Set exercise: Return each line of the listing below that contains the string "Where". Treat uppercase and lowercase letters as distinct.

(Target position records)

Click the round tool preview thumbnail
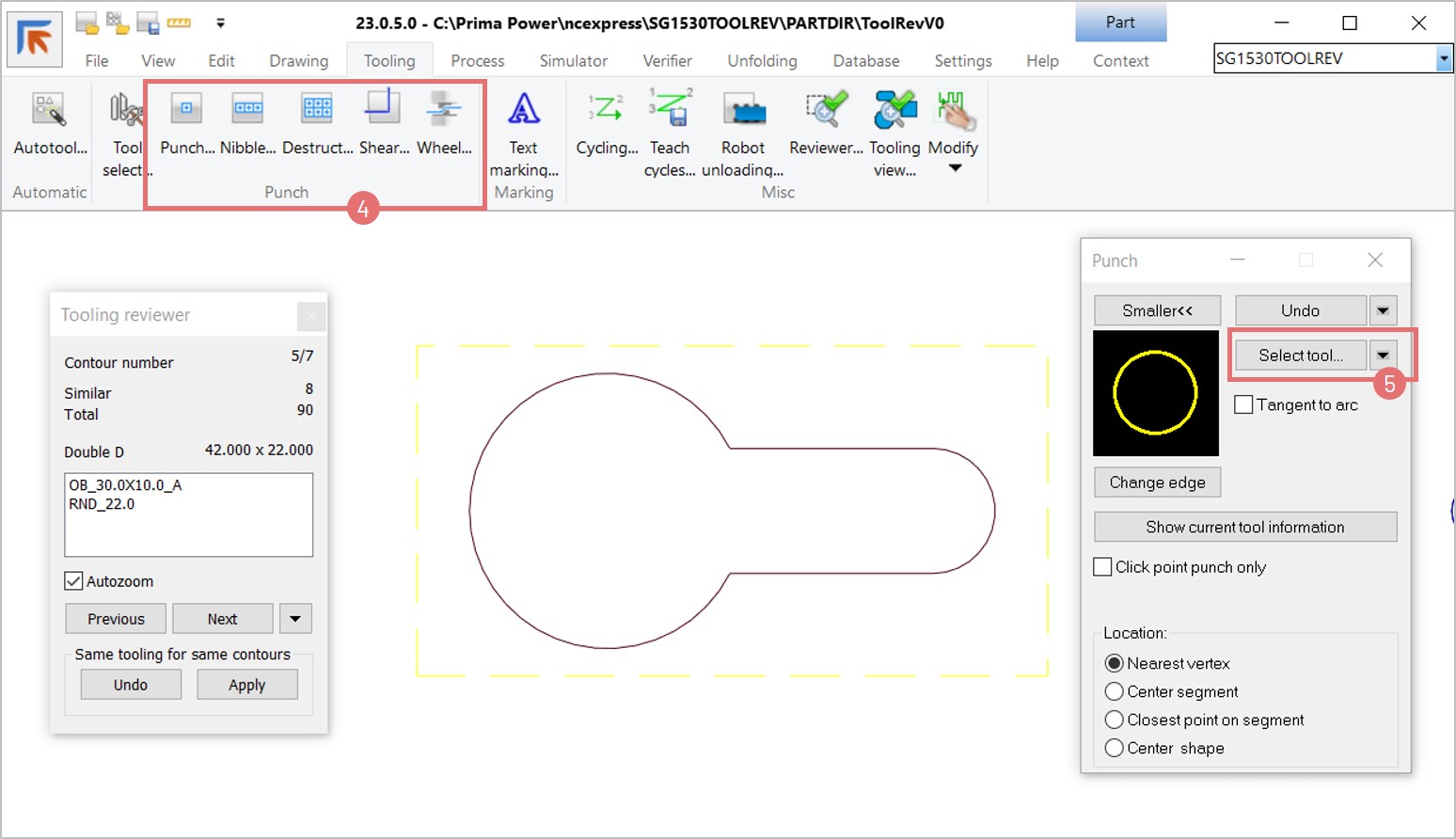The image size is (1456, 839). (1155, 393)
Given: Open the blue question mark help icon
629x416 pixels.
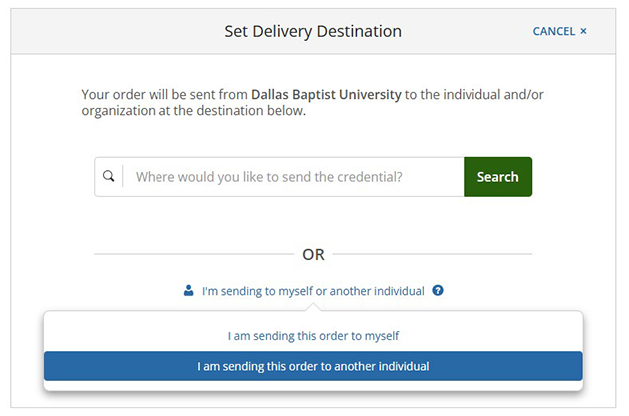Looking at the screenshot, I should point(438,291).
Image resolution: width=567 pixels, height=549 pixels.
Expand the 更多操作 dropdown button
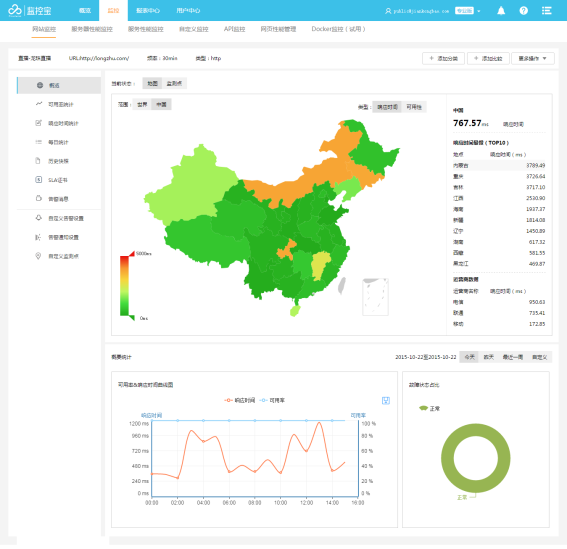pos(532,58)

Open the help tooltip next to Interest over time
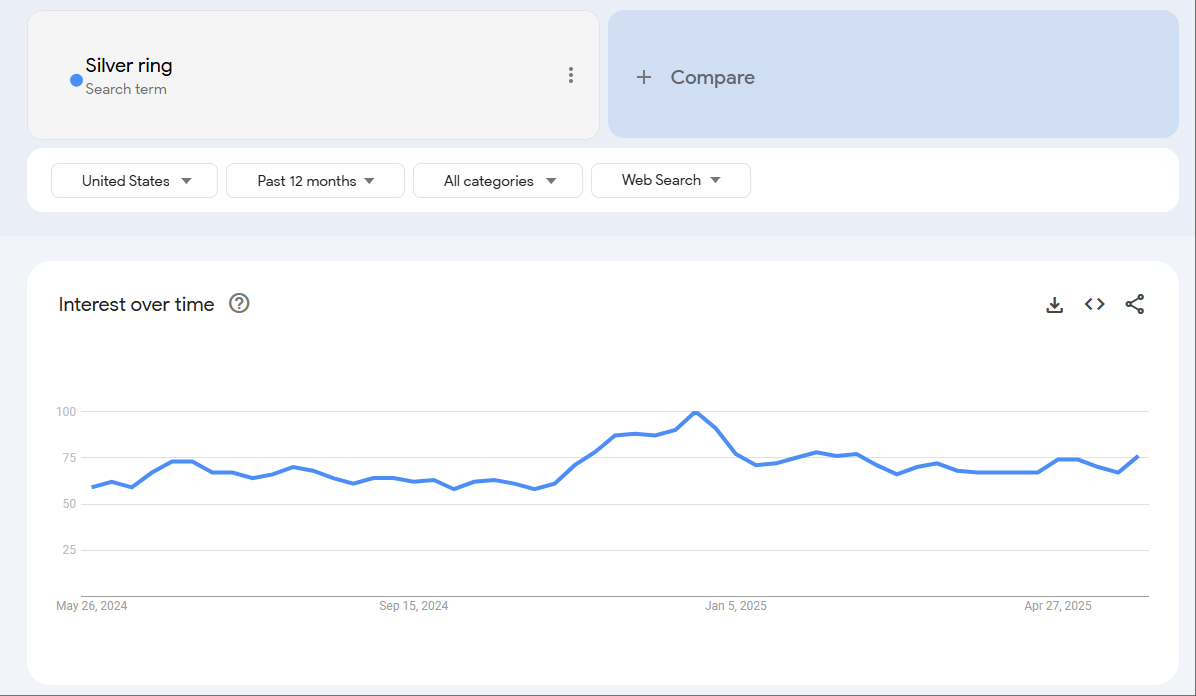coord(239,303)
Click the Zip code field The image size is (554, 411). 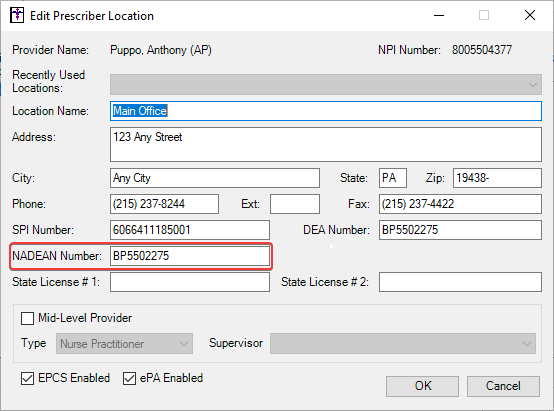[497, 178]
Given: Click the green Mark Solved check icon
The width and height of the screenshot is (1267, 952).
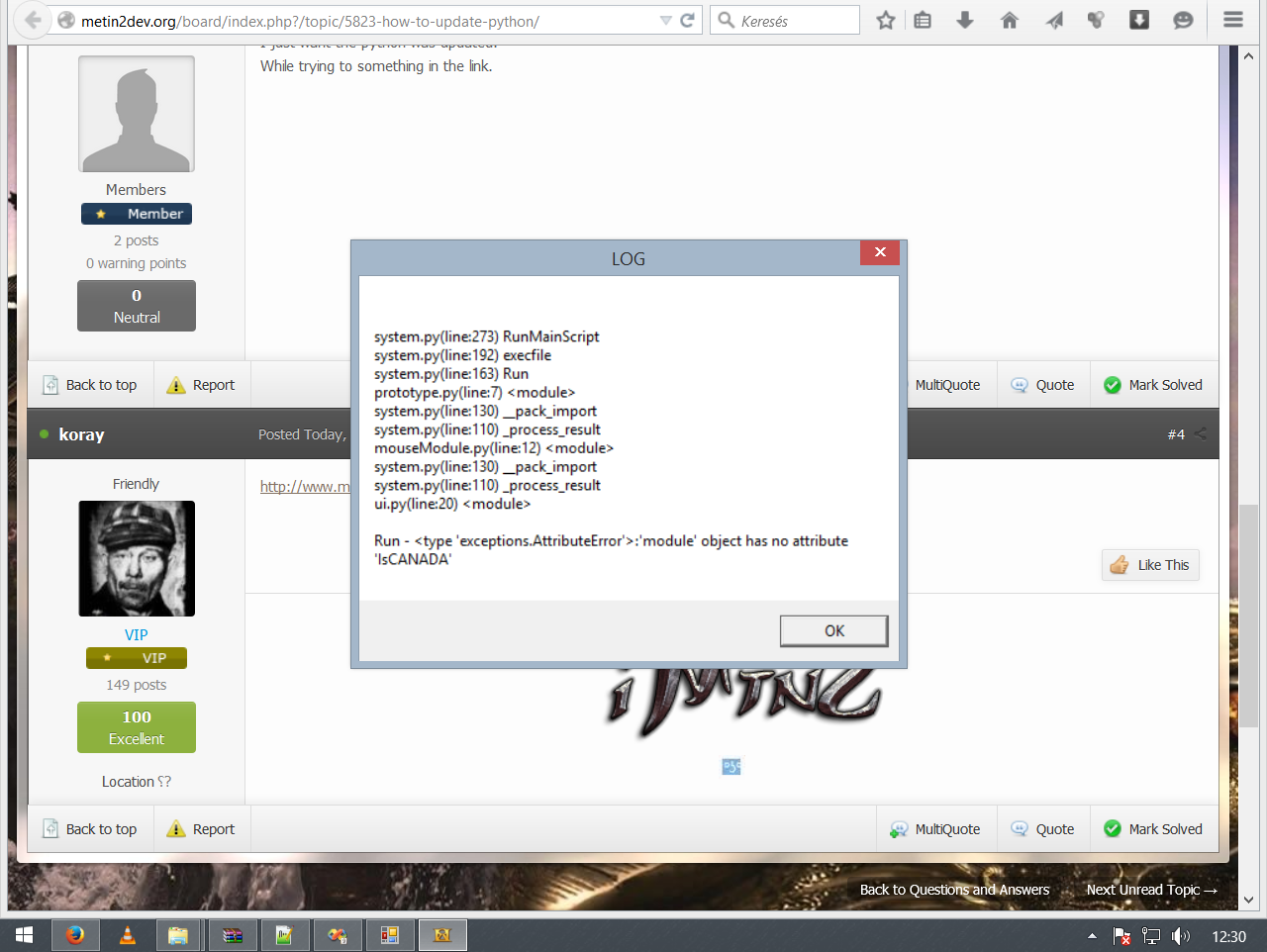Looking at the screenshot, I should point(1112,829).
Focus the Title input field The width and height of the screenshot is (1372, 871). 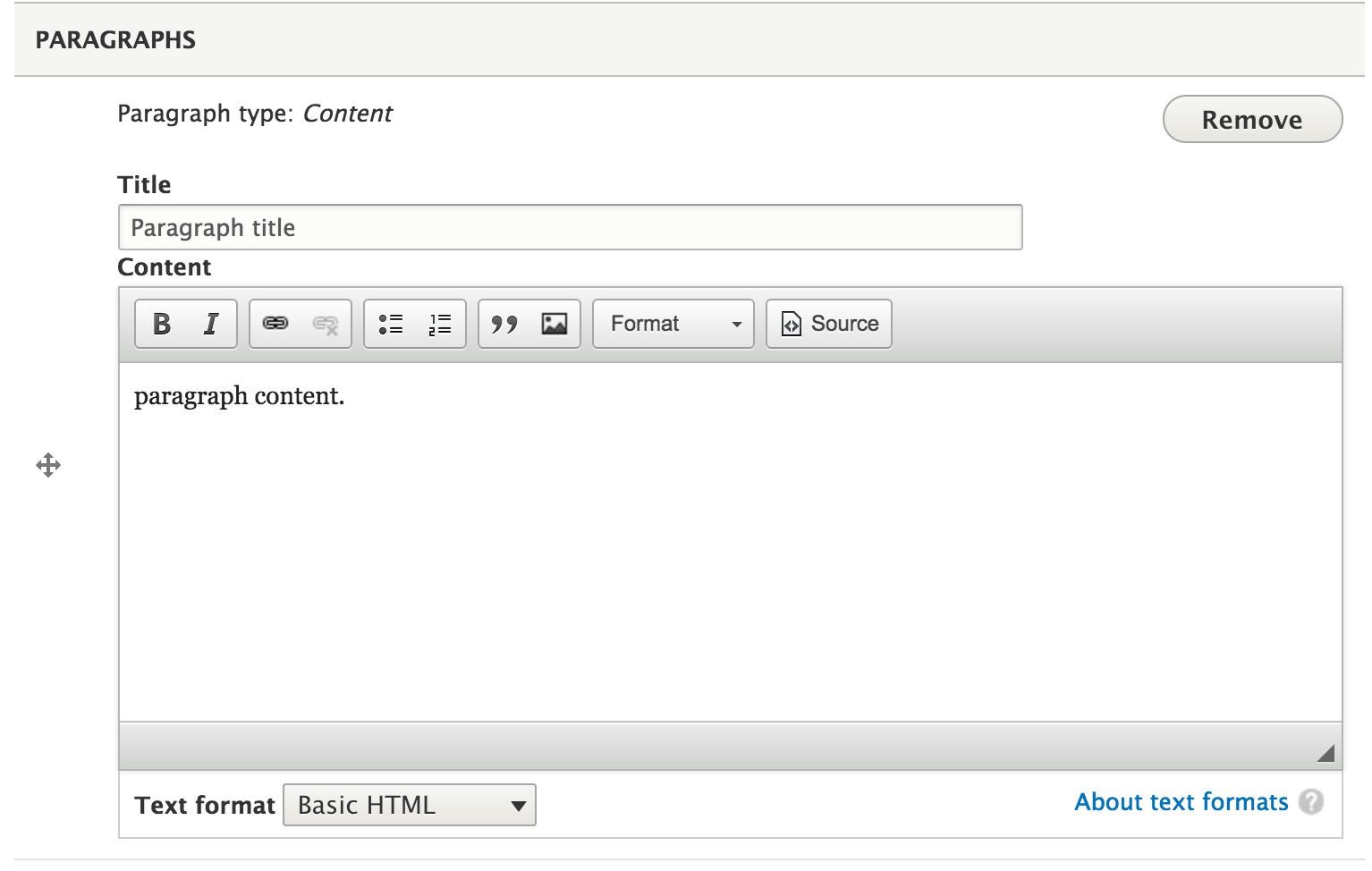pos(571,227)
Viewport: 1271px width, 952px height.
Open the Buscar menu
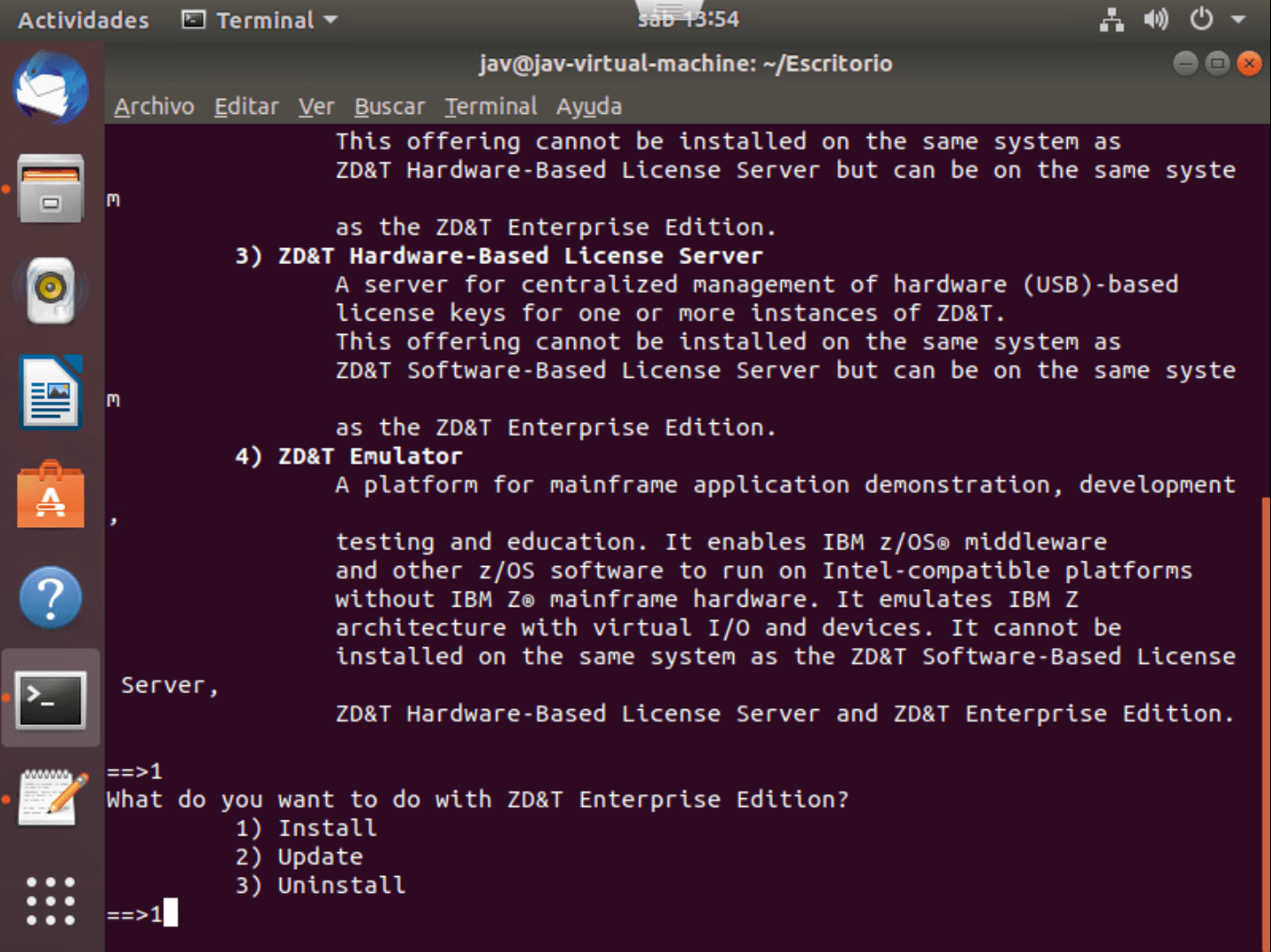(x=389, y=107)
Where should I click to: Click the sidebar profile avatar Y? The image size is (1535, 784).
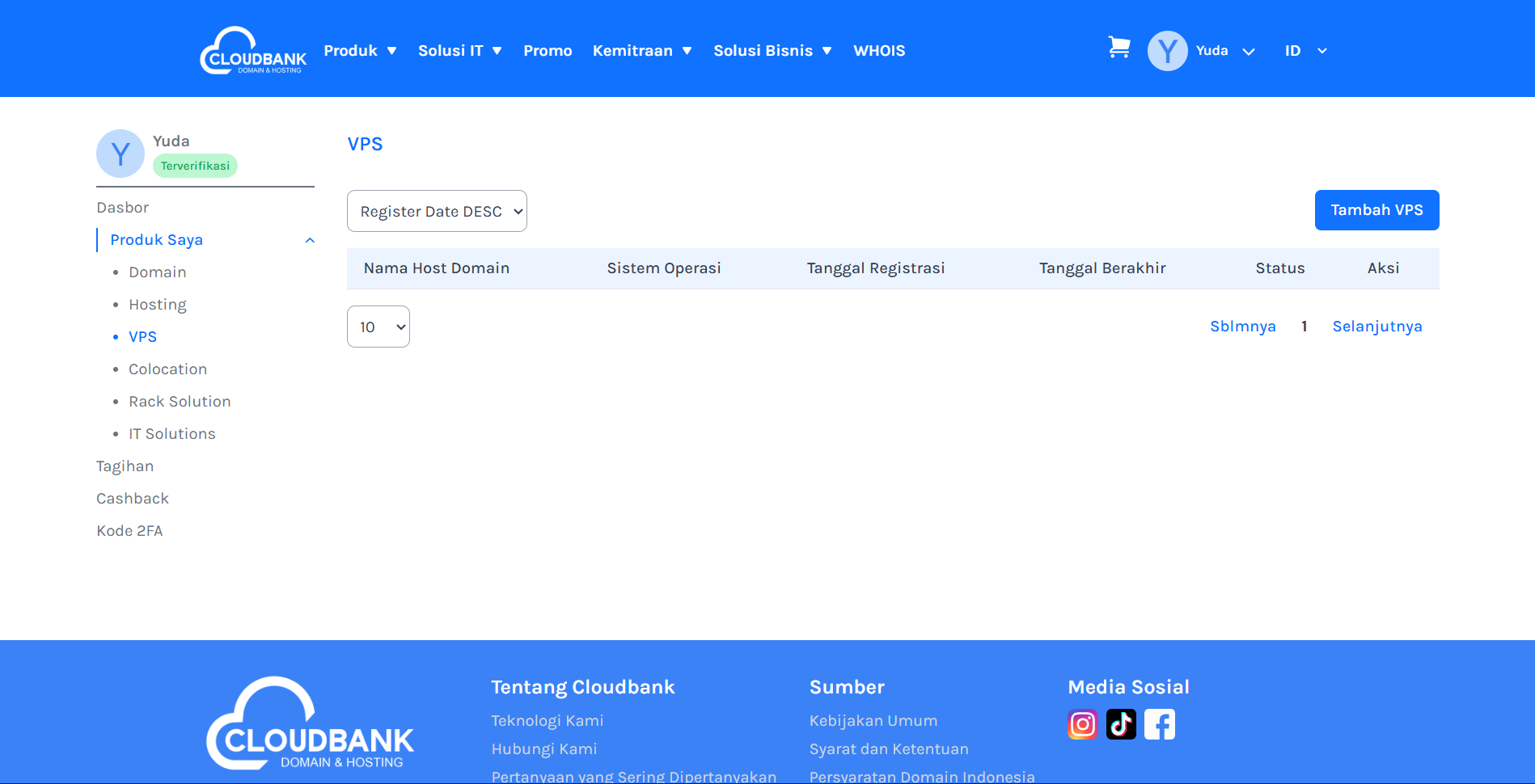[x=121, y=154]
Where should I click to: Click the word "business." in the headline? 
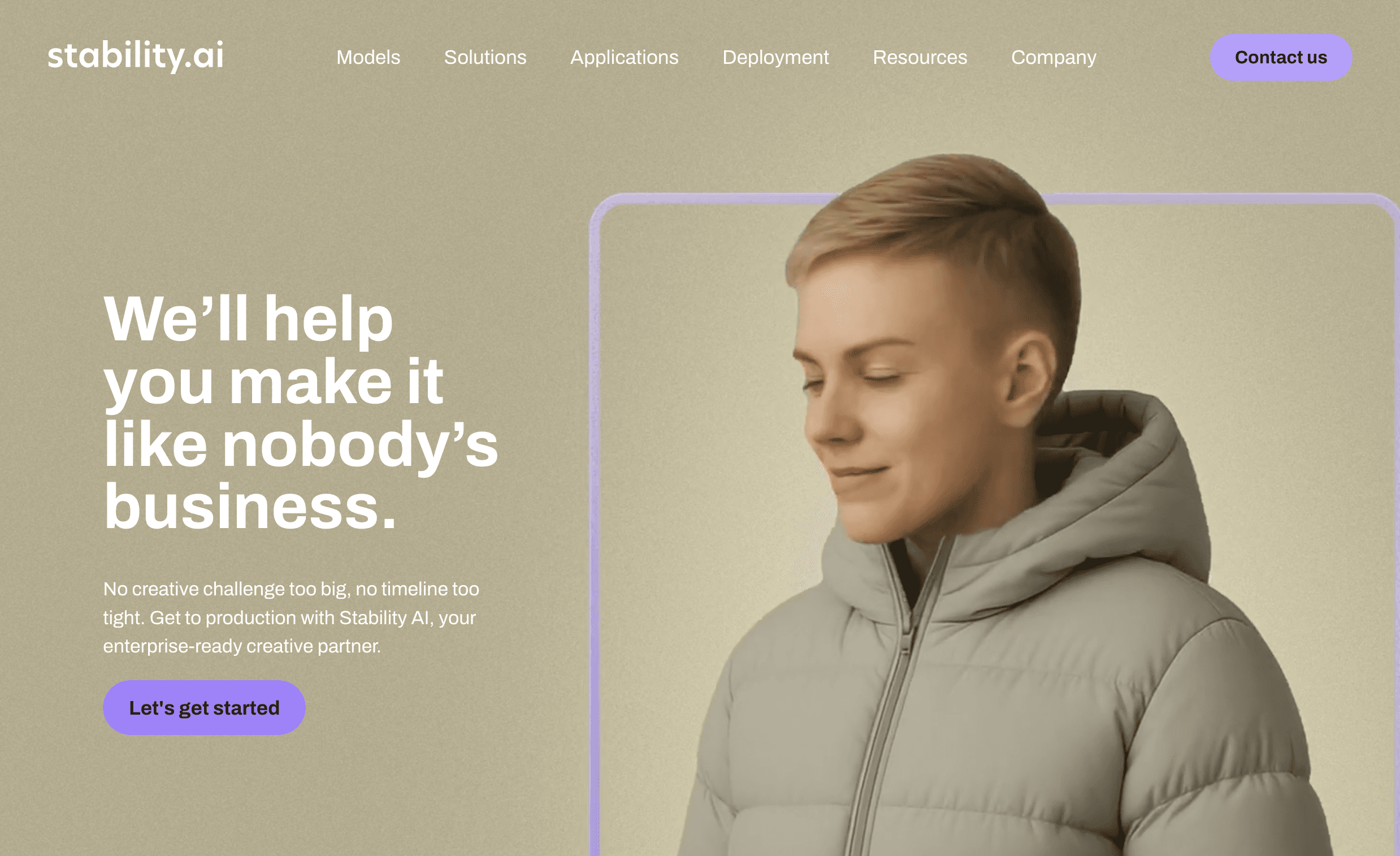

The solution:
Where should I click to: Click the sidebar profile avatar Y? The image size is (1535, 784).
Where should I click to: Click the word "business." in the headline? 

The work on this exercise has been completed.